With all of the runners that I coach, I incorporate hills into their training programmes in one of four different ways – short hill sprints, interval training on an uphill gradient, intervals over rolling terrain, and medium/long length runs on undulating terrain.
Hill sprints can be used to develop both power and speed, and can be undertaken at the end of an easy run. In order to obtain maximum benefit, a few factors need to be borne in mind. Firstly, the hill needs to be of a sufficient gradient if it is to provide adequate resistance for power development but not so steep that it forces you to lose your normal run technique. Around 10 degrees is ideal for most people. Secondly, the sprints need to be at maximum effort or close to it, so as to trigger the recruitment and development of additional muscle fibres. Thirdly, a solid recovery is required in between sprints on account of their intensity. I know that some of you will still be skeptical about sprinting up a hill, but believe it or not, the risk of obtaining an injury when sprinting uphill is far lower compared to sprinting on the flat.
Hill repeats or interval running on an incline can be vary in duration from 20 seconds to several minutes. I usually veer towards the lower end of the scale with most of the athletes that I coach – sticking to within the 30 to 90 second bracket. However, with longer endurance athletes (marathon, half Ironman, Ironman, etc) I often utilise repeats ranging from 2 to 5 minutes in duration. A hill of about 6-10 degrees in gradient is usually optimal – generally opting for the steeper end of the scale for shorter repeats and the lower end of the scale for longer repeats. Moreover, in comparison to intervals on the flat, a much longer recovery is required and a reduced number of reps should be performed on account of the fact that fatigue accumulates much quicker on a hill.

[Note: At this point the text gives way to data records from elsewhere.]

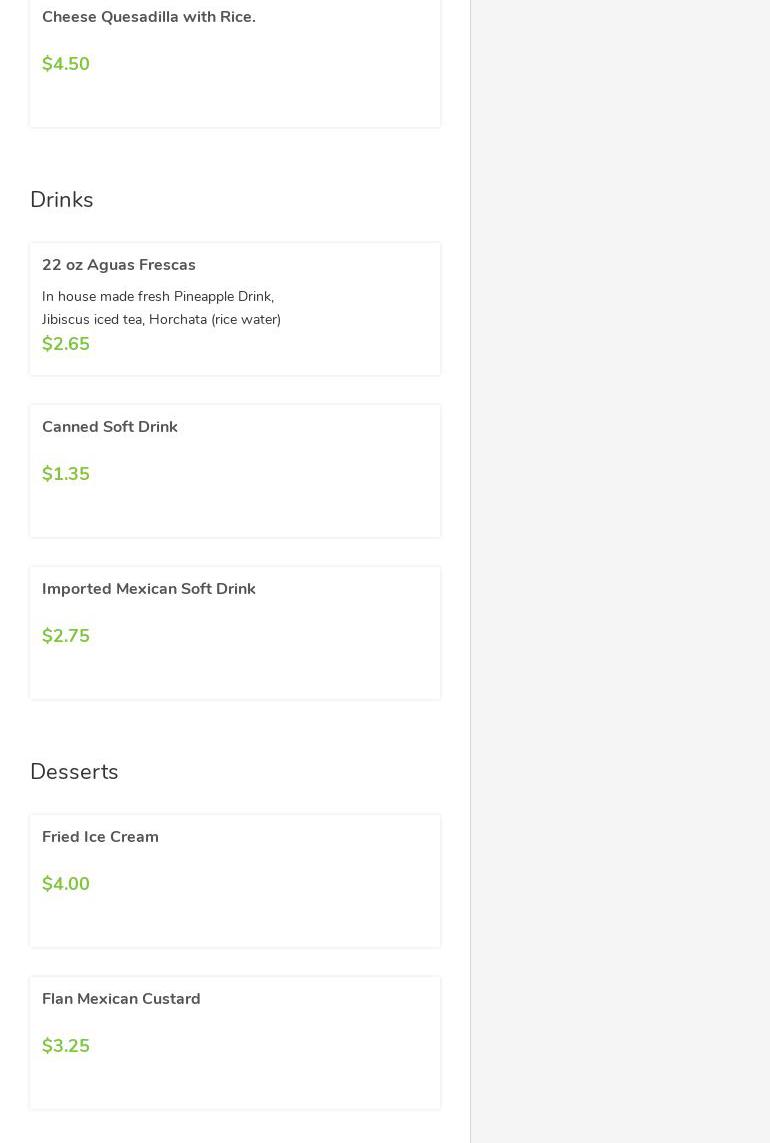The image size is (770, 1143).
Task: Click the Drinks section heading
Action: tap(62, 200)
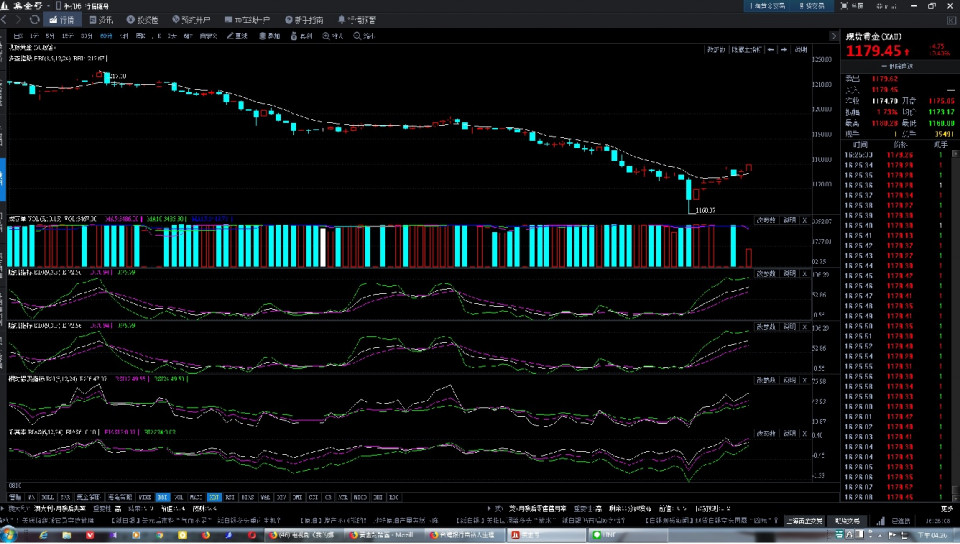Go back using the left navigation arrow
Image resolution: width=960 pixels, height=544 pixels.
click(6, 19)
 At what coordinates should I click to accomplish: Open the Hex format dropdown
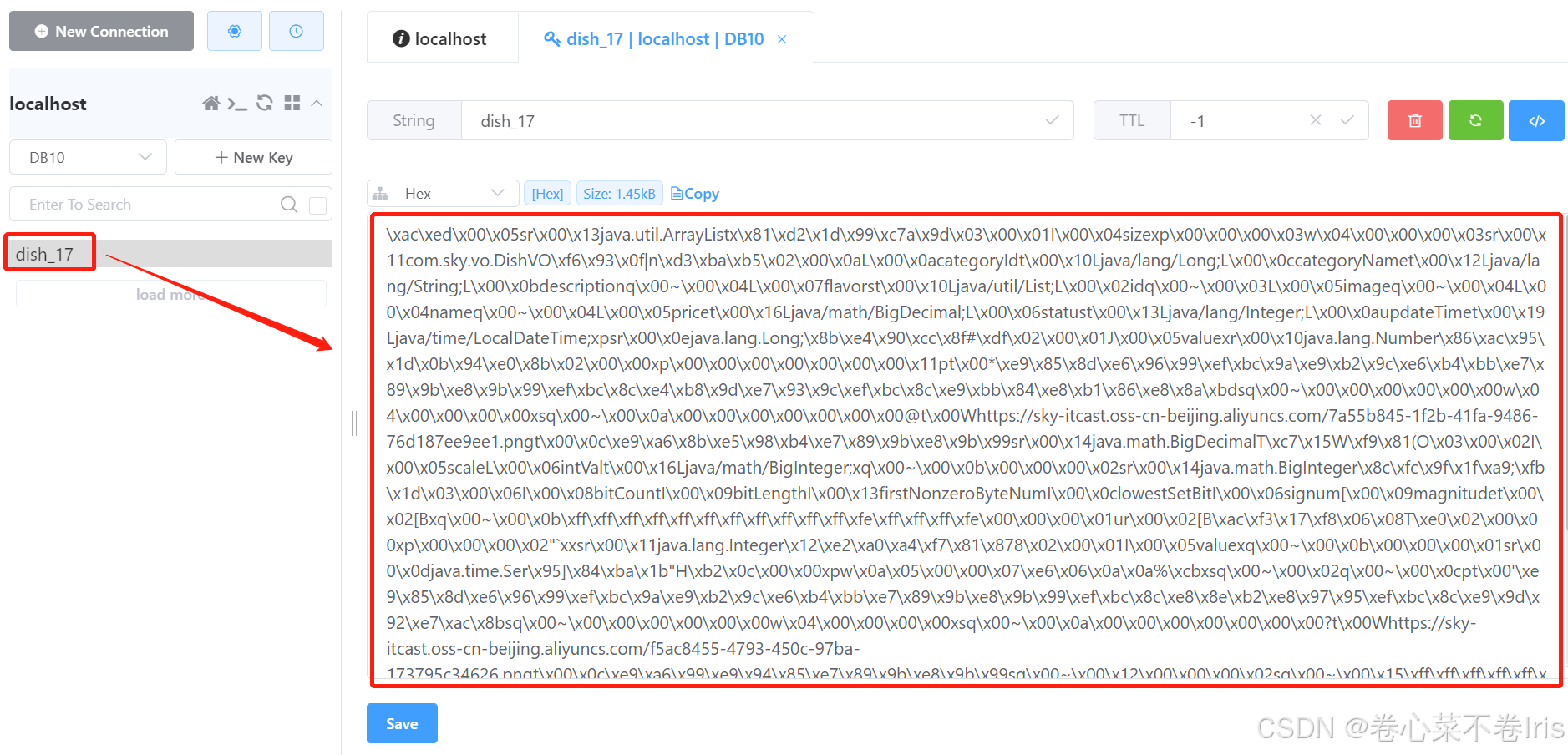coord(443,194)
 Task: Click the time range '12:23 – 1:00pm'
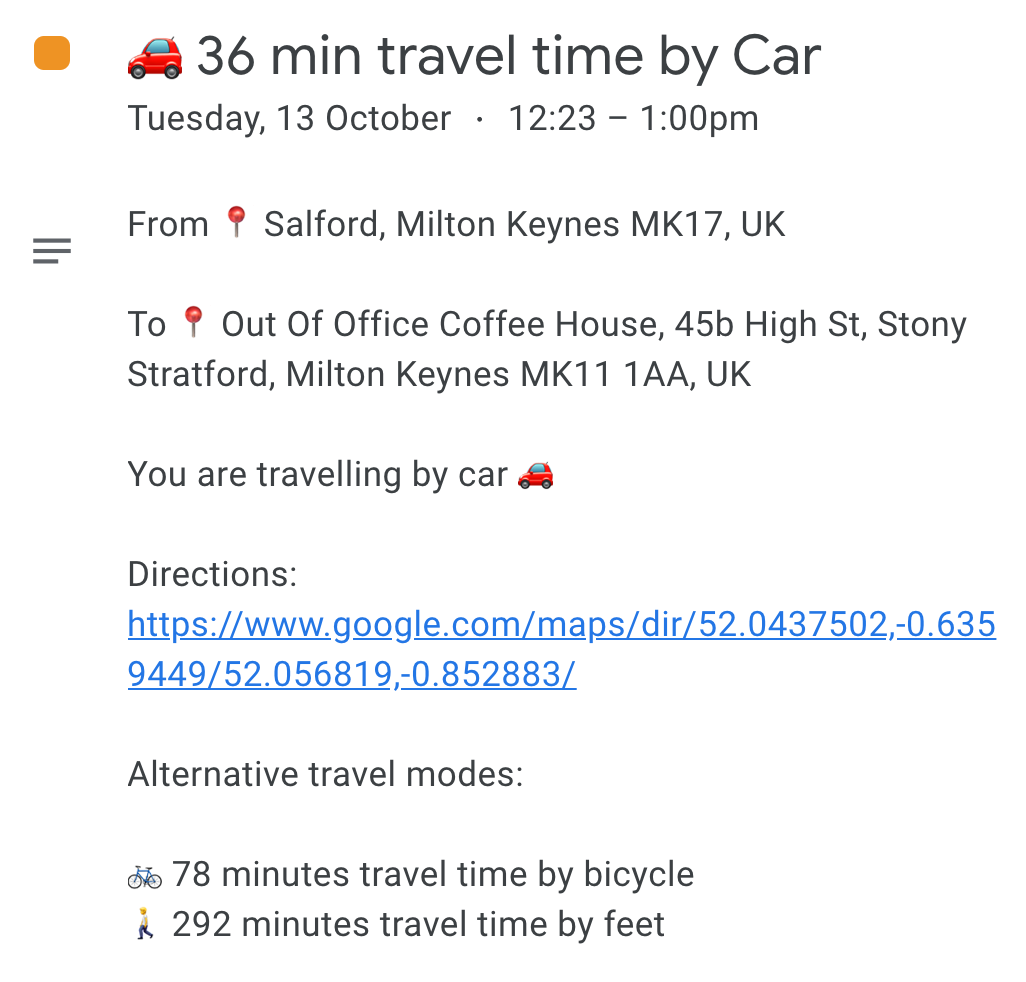pos(633,119)
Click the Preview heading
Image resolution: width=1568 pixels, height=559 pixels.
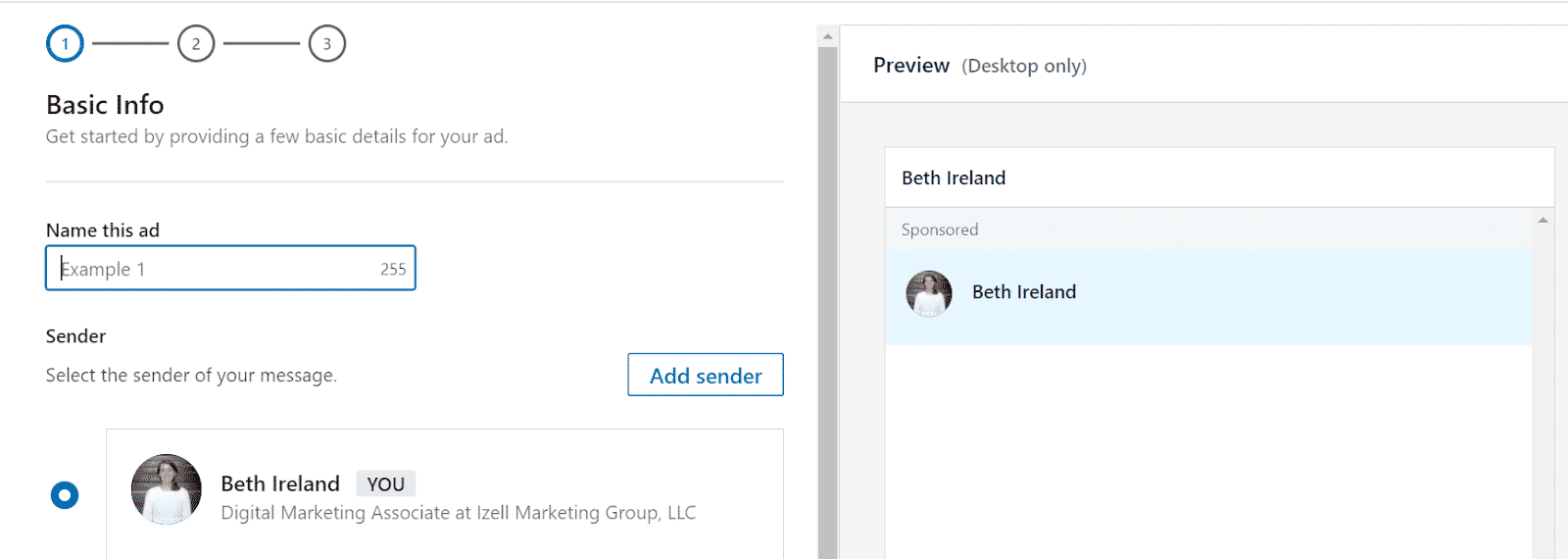(x=911, y=65)
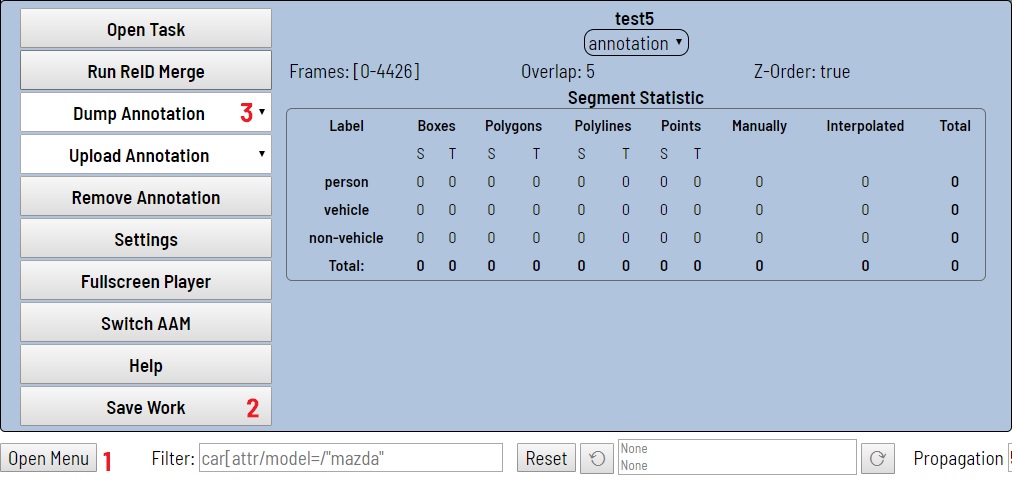Expand the Upload Annotation dropdown arrow

[261, 155]
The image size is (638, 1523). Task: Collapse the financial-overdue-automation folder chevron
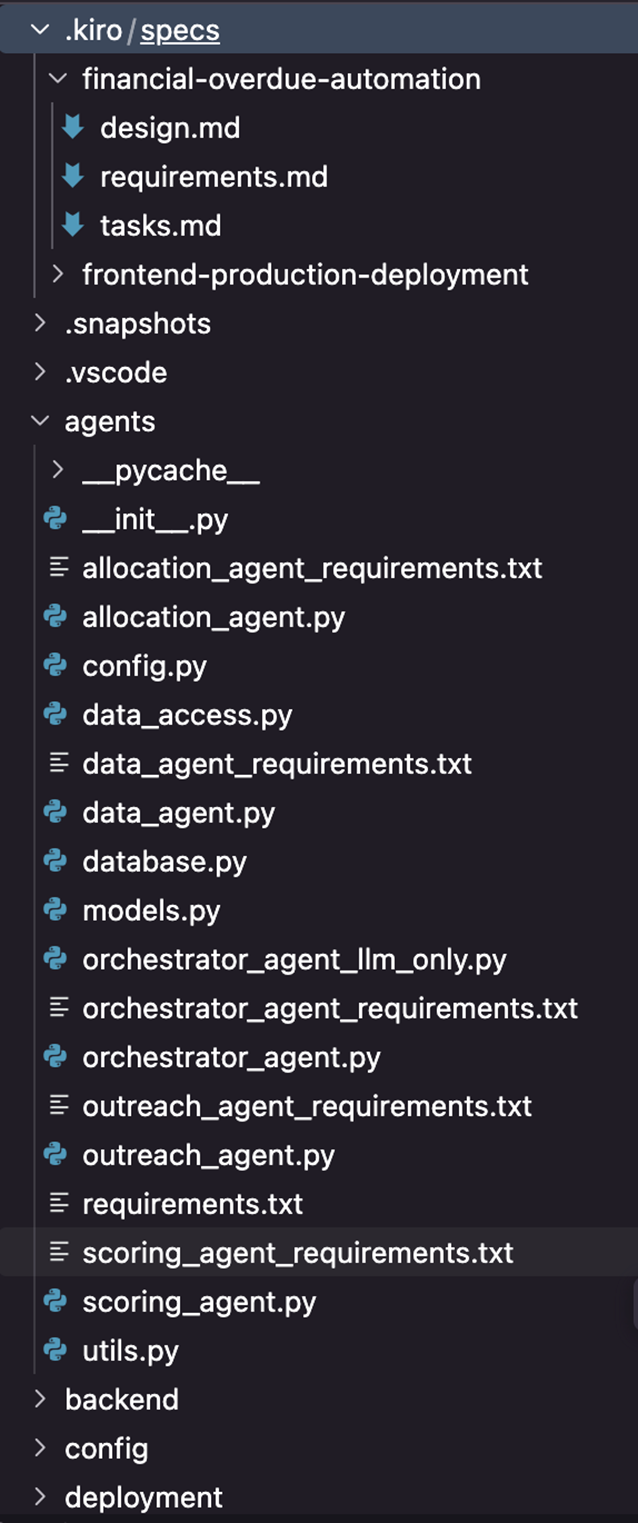point(59,79)
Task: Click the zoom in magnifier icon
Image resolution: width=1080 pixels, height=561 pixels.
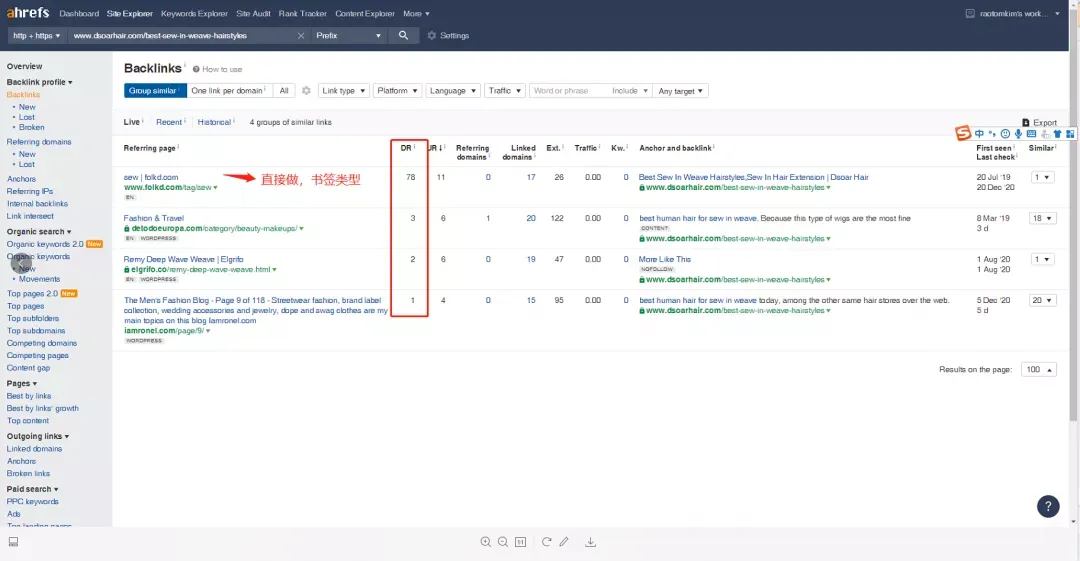Action: 486,542
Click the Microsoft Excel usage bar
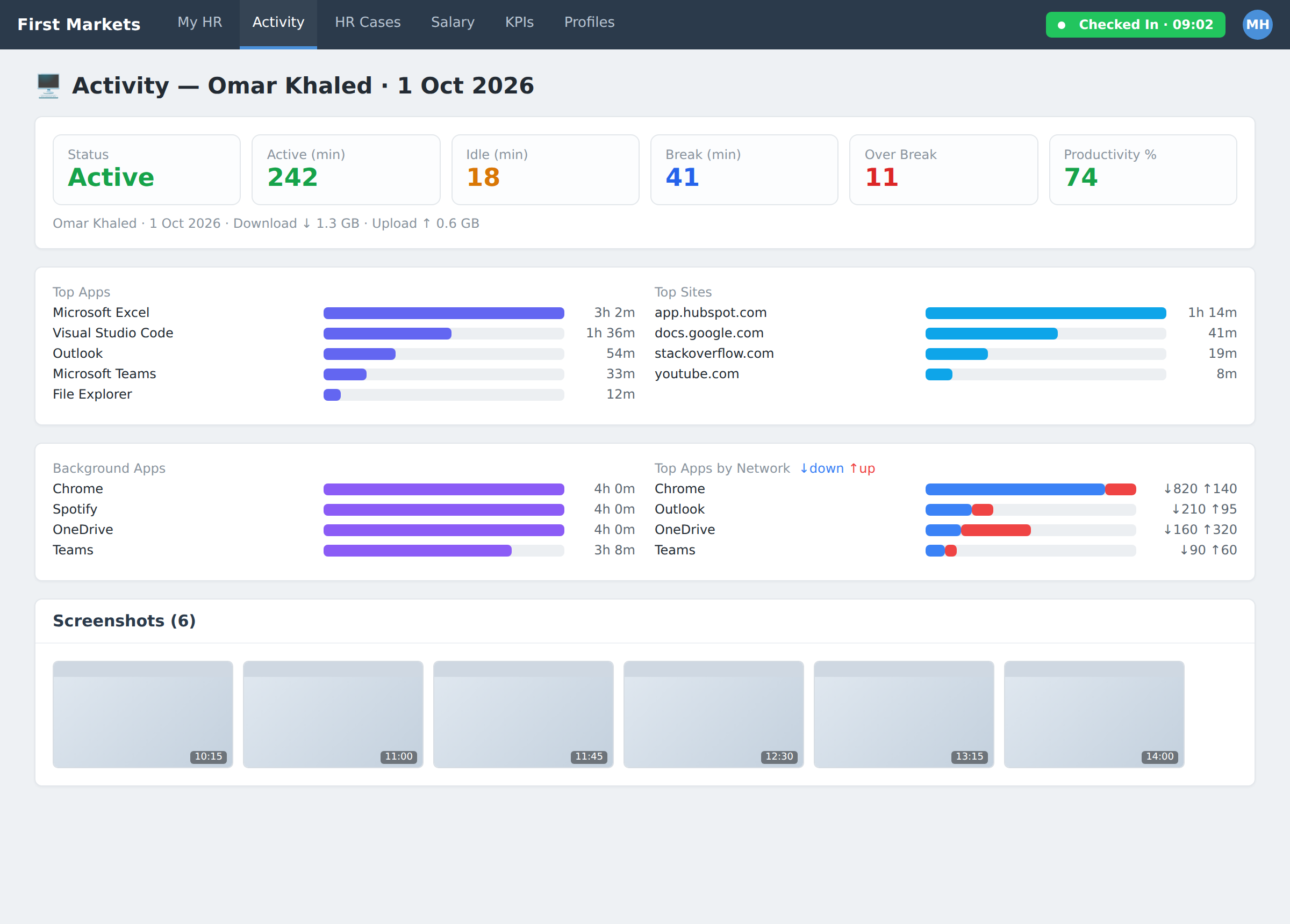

Intervals on rolling or undulating terrain will usually involve intervals ranging from 3 to 6 minutes in duration, which are performed at around 5k-10k pace. The terrain should be rolling in nature so as to act as a rhythm disrupter ie. it should constantly change from uphill to downhill. Only very occasionally will I incorporate these into a training plan. They can be enormously beneficial but great care must be taken when running downhill at speed. I usually reserve them for those training for cross country or middle distance runners who could benefit from added strength endurance. It is also very important to remember that the underfoot surface should be comprised of either grass or compact trail.
Easy/long runs over hilly terrain can be undertaken all year round, just so long as they aren’t performed too close to a race. They are probably the best method of developing strength endurance due to their sport specific nature, with both the uphill and downhill sections providing a distinct strength stimulus, due to the respective concentric and eccentric loading. The tempo of the run should be controlled throughout, and the key is to run to heart rate or by feel as opposed to running to pace, as it is very easy to overdo these runs. Occasionally, they can be spiced up by consciously increasing the tempo of the uphill sections or by incorporating surges into the runs.
Finally, let us turn our attention to cycling. The first, second and fourth categories of hill training outlined above can all be used to improve your performance on the bike. Hill sprints can be used to develop power, while uphill intervals and long spins over undulating terrain can both be used to develop strength endurance. What differentiates cycling and running with respect to hill training is that cadence (your number of revolutions per minute) and your body position (either in the saddle or out of it) can both be tweaked to provide a distinct training stimulus.